## THE INPUT

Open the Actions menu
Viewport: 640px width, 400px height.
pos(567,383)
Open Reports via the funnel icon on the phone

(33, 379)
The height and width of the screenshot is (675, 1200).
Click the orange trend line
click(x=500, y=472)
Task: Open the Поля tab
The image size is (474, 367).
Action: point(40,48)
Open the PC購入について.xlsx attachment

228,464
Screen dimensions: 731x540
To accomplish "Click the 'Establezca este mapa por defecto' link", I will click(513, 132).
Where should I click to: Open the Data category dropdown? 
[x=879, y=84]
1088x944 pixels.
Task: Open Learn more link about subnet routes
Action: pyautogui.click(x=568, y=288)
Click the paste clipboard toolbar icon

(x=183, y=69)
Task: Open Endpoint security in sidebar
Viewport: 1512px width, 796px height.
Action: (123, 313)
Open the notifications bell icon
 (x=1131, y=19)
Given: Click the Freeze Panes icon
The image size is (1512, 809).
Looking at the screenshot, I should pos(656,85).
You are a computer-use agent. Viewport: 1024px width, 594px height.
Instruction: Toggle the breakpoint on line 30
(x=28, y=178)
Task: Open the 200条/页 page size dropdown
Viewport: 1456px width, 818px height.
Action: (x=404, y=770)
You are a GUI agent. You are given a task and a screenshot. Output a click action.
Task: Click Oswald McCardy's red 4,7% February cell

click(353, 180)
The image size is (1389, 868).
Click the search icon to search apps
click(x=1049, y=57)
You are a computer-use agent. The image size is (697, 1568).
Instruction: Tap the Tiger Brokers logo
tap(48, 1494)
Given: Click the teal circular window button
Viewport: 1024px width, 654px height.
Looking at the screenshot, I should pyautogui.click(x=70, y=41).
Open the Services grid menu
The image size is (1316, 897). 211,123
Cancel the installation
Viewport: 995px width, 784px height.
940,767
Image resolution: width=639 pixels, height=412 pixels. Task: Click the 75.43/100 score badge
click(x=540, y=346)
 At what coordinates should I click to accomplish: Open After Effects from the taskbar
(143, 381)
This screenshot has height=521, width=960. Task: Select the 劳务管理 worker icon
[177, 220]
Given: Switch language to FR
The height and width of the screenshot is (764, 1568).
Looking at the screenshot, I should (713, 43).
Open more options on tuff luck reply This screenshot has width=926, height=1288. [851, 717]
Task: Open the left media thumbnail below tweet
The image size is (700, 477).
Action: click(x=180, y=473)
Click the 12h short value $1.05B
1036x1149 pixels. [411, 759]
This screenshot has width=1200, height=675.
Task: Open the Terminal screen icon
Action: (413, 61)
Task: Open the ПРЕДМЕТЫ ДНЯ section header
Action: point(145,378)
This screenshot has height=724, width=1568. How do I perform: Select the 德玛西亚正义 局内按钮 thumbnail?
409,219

## THE PROBLEM
Your answer should be exactly the lines of the data above, from the first through the line containing "Task: Open the Поля tab".

## ANSWER SPACE
Open the Actions menu
Viewport: 640px width, 400px height.
pos(567,383)
Open Reports via the funnel icon on the phone

(33, 379)
The height and width of the screenshot is (675, 1200).
Click the orange trend line
click(x=500, y=472)
Task: Open the Поля tab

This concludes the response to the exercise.